## Problem details
In the entries below, the lines from the one with "The image size is (2228, 1582)." through the one with "Given: Select the Extrude tool" are to be copied exactly; both ends count.

## Collected data entries

^^^^^^^^

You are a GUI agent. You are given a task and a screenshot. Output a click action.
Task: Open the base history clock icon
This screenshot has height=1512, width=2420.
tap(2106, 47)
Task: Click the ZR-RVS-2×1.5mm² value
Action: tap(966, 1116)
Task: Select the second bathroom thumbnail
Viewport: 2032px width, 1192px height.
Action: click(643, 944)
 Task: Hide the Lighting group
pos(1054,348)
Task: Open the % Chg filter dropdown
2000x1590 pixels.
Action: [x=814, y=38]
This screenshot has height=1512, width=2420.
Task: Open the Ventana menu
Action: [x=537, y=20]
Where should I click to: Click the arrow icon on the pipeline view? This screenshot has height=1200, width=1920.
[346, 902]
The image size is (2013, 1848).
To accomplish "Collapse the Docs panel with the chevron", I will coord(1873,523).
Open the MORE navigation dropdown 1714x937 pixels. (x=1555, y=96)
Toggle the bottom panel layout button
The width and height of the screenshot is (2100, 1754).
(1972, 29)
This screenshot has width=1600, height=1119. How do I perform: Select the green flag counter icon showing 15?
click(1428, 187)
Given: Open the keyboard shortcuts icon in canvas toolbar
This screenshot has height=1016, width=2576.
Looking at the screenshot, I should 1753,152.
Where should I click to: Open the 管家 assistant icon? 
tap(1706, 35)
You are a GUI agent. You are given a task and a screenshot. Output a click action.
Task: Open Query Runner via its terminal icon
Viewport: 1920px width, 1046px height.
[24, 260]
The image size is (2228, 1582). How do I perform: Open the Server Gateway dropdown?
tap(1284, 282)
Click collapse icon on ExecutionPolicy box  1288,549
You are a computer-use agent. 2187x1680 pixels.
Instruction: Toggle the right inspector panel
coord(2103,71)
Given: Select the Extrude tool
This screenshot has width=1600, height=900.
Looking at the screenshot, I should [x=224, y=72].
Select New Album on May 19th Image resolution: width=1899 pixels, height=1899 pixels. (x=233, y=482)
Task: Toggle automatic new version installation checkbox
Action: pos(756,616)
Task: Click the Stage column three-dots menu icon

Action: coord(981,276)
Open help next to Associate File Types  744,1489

^^^^^^^^

## Answer to this exercise
The image size is (2228, 1582). How do I perform: Open the Server Gateway dropdown?
tap(1284, 282)
Click collapse icon on ExecutionPolicy box  1288,549
You are a computer-use agent. 2187x1680 pixels.
Instruction: Toggle the right inspector panel
coord(2103,71)
Given: Select the Extrude tool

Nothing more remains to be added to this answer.